Integrated Mobile Broadcast to drive mobile TV

While mobile TV is increasing in popularity, it has yet to achieve the mass uptake predicted by many. Network capacity, operator and subscriber costs and content variety are often cited as factors. Now three of the UK’s biggest operators have joined forces, supported by Ericsson and leading broadcasters, to develop what just may be the catalyst for success: Integrated Mobile Broadcast (IMB).

IMB is run on parts of many European operators' 3G spectrum licenses that have remained unused to date because of technology issues; these operators have already paid for the spectrum required.

The UK divisions of operators O2, Orange and Vodafone have teamed up for the three-month trial, which will begin in October. When operators of this scale join forces, the industry knows it is because of something significant and serious. Ericsson will be the prime integrator and provide its Content Delivery System (ECDS) Mobile TV media platform.

Organizers say that the trial will include three things that previous attempts lacked: viable technology without a prohibitively expensive network upgrade; commitment from three of five major UK operators, covering the majority of the market; and compelling content from providers such as BBC, Sky and Turner.

The technology is not new, but rather a refined version of the Multimedia Broadcast Multicast Service (MBMS).

Tim Baker

Tim Baker, Systems Integration Director at Ericsson UK, says: "IMB has never been used commercially – and has barely been trialled. Our prime integrator role is not just about technology, but understanding the commercial imperatives – what the three operators' requirements are, and then building a solution for them. Quite simply, it means herding a lot of vested interests together, then removing the technical complexity."

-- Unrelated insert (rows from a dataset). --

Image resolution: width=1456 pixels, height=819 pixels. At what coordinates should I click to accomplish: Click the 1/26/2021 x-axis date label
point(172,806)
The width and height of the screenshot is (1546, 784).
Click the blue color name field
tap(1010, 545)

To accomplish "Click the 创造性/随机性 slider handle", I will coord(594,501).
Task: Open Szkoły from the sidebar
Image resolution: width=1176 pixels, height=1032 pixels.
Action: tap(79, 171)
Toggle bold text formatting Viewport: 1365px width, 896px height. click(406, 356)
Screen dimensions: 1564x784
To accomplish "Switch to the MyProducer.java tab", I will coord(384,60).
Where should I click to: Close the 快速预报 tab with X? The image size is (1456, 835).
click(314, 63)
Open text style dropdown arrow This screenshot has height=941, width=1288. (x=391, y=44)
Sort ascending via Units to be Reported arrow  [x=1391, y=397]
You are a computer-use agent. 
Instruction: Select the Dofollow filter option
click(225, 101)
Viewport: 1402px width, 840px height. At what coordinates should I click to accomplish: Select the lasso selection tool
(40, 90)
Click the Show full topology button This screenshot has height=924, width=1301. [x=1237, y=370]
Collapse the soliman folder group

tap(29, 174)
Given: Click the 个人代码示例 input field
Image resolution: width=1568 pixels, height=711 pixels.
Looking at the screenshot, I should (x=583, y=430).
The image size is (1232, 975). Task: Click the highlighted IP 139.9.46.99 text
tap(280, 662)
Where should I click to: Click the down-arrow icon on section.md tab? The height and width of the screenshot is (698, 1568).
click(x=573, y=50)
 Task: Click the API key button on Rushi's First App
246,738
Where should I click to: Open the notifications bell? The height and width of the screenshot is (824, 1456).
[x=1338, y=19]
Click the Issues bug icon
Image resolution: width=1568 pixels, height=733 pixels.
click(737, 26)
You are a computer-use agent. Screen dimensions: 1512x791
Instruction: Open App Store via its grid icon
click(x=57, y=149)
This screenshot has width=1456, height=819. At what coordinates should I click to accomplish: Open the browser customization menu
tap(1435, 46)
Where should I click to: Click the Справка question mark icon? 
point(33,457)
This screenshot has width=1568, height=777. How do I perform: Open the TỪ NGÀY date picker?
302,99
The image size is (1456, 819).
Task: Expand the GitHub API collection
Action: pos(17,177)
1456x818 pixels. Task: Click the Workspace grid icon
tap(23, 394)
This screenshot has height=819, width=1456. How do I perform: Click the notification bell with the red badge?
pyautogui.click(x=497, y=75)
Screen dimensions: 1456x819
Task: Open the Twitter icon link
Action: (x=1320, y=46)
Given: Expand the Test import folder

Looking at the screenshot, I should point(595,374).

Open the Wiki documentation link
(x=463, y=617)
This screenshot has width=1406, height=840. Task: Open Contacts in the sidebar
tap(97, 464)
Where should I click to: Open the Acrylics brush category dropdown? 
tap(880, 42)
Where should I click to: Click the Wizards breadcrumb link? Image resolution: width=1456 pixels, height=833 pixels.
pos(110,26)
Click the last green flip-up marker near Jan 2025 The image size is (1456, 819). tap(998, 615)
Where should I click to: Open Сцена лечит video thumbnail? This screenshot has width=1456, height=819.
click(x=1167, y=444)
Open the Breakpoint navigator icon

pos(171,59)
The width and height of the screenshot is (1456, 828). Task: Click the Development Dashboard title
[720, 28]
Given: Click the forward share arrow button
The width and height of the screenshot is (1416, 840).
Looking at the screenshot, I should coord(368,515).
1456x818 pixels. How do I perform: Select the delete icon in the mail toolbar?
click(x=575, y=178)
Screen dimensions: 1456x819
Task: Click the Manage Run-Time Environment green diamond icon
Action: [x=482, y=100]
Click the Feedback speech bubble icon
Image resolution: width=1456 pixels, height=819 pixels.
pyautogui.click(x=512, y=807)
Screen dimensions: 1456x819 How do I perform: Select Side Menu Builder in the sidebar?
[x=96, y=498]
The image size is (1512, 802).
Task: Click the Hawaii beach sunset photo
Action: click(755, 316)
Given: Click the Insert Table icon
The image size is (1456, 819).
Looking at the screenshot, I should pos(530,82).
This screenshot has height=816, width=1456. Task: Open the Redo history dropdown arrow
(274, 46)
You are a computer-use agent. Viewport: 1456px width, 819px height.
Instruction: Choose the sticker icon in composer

Baker says IMB's potential includes enhancing the user experience, reducing costs for operators and offering a worthy business case for content providers and advertisers.

Broadcast TV shares data with everyone else watching the same channel, and is known as linear or live TV. Non-linear TV is always unicast or one-to-one mapping.

Baker explains why IMB (linear TV) is cheaper for operators. "If two people are watching BBC news on this new platform, then operators have to carry the data stream once only," he says. "But on the unicast platform it would have to be carried twice – or however many times there are people watching. So there will be massive savings on all live TV data carriage costs. This frees up other data channels for further revenue-generating possibilities."

Allen McCaskill

Allen McCaskill, who is responsible for multimedia business development at Ericsson UK, says: "This is an unprecedented trial – the first time that these three mobile operators have come together like this. This has given the major content providers in the UK a reason to become actively engaged. Previously, mobile TV presented little value to the consumers because it didn't have any valuable content. And we couldn't get the attractive content to be part of any trial with only a single operator. But now the crème de la crème of content providers – BBC, Channel 4, Channel 5, Sky and Turner – are on board to provide live channels for this trial."

McCaskill says that all of those involved in the trial already have the same benchmark in mind that they will use to judge the success of the IMB solution: the London 2012 Olympic and Paralympic Games.

"Imagine the pressure on the IP network during the games; people wanting to watch sports on their mobile phones," he says. "If there isn't a commercial solution for mobile TV using linear TV, then the operators will face a huge challenge in keeping their IP networks fully operable."

The trial will be conducted over eight UK base stations: five in London near the head offices of Orange and Vodafone, one near O2's head office in Slough and two in Orange's test labs in Bristol. One hundred mobile phones fitted with the IMB chipset will be used by participating operators and content providers.